Inventors at Georgia Tech have developed a data-driven analysis of causality in video, which enables effective video content processing in an unsupervised fashion, with emphasize on temporal interaction vs. user interactions. The method includes two steps:
1) Point-process representation of video by ’visual words’ occurring in a subset of frames.
2) A spectral representation that captures statistical relationships between such visual words using a cross-spectral density function.
Space-time visual words representing the motion video are sequenced by recognizing low-level visual events (i.e. ‘words’), similar to object categorization. The temporal causal analysis further segments such visual words into independent, semantically meaningful groups. This method demonstrates a qualitative segmentation performance along with quantitative improvements in retrieval and categorization of social events. It is able to aggregate information across a long time interval, sustaining continual analysis as well as capturing quasi-periodic or repetitive motions. As a result, various ‘video events’ can benefit from improved retrieval and classification performance.

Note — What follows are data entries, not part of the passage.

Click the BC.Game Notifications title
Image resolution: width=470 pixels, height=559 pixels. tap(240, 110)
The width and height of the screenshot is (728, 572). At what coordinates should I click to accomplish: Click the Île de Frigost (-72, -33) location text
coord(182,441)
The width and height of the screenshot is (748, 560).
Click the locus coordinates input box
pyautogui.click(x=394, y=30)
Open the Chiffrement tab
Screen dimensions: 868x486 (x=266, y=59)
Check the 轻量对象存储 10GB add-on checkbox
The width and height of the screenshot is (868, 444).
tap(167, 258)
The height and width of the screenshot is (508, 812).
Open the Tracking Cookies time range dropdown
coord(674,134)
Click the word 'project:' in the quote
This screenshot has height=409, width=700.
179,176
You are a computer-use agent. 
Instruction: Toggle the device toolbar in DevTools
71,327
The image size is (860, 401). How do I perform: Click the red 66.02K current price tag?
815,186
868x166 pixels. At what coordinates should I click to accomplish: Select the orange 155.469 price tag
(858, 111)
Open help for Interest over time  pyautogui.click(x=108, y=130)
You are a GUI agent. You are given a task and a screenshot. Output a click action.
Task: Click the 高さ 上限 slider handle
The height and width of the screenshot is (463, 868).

- Enables characterizing the temporal structure of video events in an unsupervised manner, - a key to video analysis
- Reduces the need for training data
- Improves performance in retrieving and classifying social events from a video
- Computationally and memory efficient
- Video segmentation
- Higher-level vision tasks such as activity recognition, tracking, content-based retrieval, and visual enhancement
Causality (cause-effect) is analysis of motion sequences in order to establish meaningful relationships between the "visual events", - i.e. associated temporal dependencies, such as ones observed in the game of soccer. Nonparametric formulation of Granger causality can be used to identify patterns of interaction between repeating events, and partition them into independent causal sets.